- Born: Decatur, Alabama, United States
- Genres: Country music
- Occupation(s): Songwriter, record producer

= Jerry Gillespie =

American country songwriter

Jerry Wayne Gillespie (born Decatur, Alabama) is an American country songwriter. He co-wrote "Do You Love as Good as You Look", a #1 song in 1981 for The Bellamy Brothers, and wrote "Heaven's Just a Sin Away", a #1 country hit in 1977 for The Kendalls. He co-wrote "Somebody's Knockin'", a Grammy Award finalist in 1982 for Terri Gibbs, and "I Just Can't Stay Married to You", a #5 hit for Christy Lane in 1979.

He wrote or co-wrote a number of successful songs for Tommy Overstreet, including "Gwen (Congratulations)", co-written with Ricci Mareno, a #5 country hit in 1971, and "That's When My Woman Begins a #6 country hit in 1975. Gillespie also worked as a producer with Christy Lane, The Kendalls, and Micki Fuhrman.

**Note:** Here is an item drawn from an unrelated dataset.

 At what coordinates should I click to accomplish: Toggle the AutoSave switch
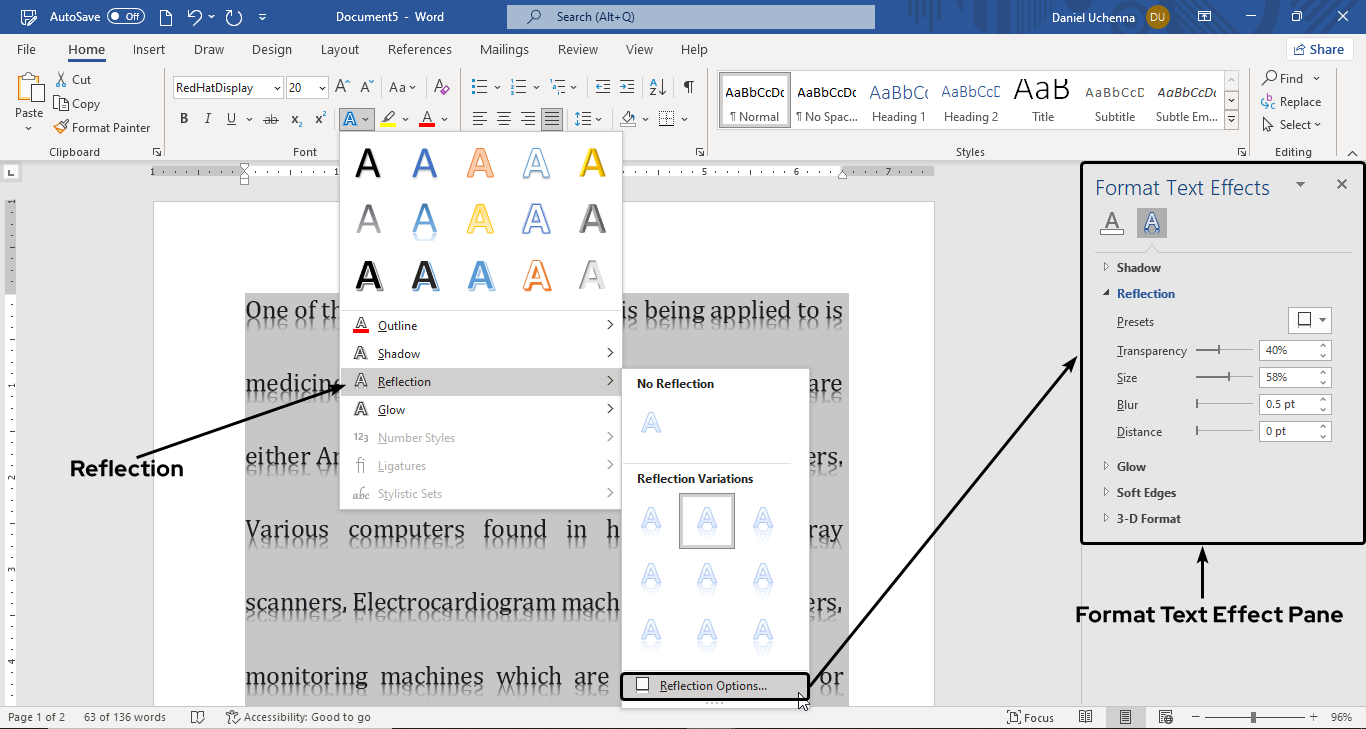[x=125, y=17]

Gillespie's first music venture was with his cousin Gary in a Nashville-area teenaged rock band named "The Valiants". The band put out two singles in 1965-1966 with songs written by Gillespie.

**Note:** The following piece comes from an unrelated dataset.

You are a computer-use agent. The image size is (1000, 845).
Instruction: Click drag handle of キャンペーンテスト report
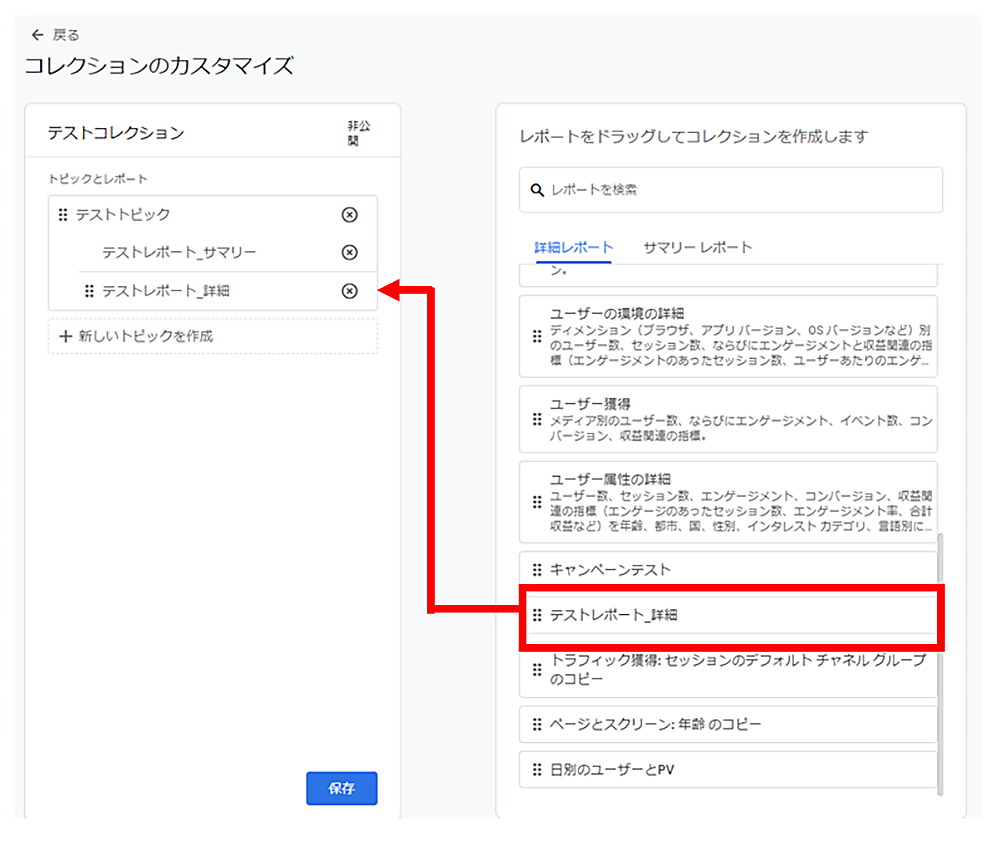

==Other Gillespie songs that charted==
- "Catch the Wind" (Jerry Gillespie, Ricci Mareno) Jack Barlow, #26 Country, 1971
- "A Seed Before the Rose" (Jerry Gillespie, Ricci Mareno) Tommy Overstreet, #16 Country, 1972
- "It'll Be Me" (Gillespie/Clement/Bourke) Tom Jones, #34 Country, 1983
- "You Really Go for the Heart" (Charles Black, Tommy Rocco, Jerry Gillespie) Dan Seals, #37 Country, 1983

- "We Just Gotta Dance" (Jerry Gillespie) Karen Taylor-Good, #66 Country, 1984
- "I Love You By Heart" (Jerry Gillespie, Stan Webb), Sylvia and Michael Johnson, #9 Country, 1985
- "She's Ready for Someone to Love Her" (Charles Black, Jerry Gillespie, Tommy Rocco) The Osmond Brothers, #67 Country, 1983. Also covered by Kenny Rogers and Jerry Reed
- "Baby Wants", The Osmond Brothers, #45 Country, 1986

"Heaven's Just a Sin Away" also charted in a minor way for Kelly Willis in 1993 (#63 Country). "Old Pictures" and "Dr. Dr." were written by Gillespie with K. T. Oslin, and appeared on her platinum-selling 1987 debut album 80s Ladies. His Christmas song "Blue Decorations" was covered by B. B. King on his 2001 Grammy-winning album A Christmas Celebration of Hope.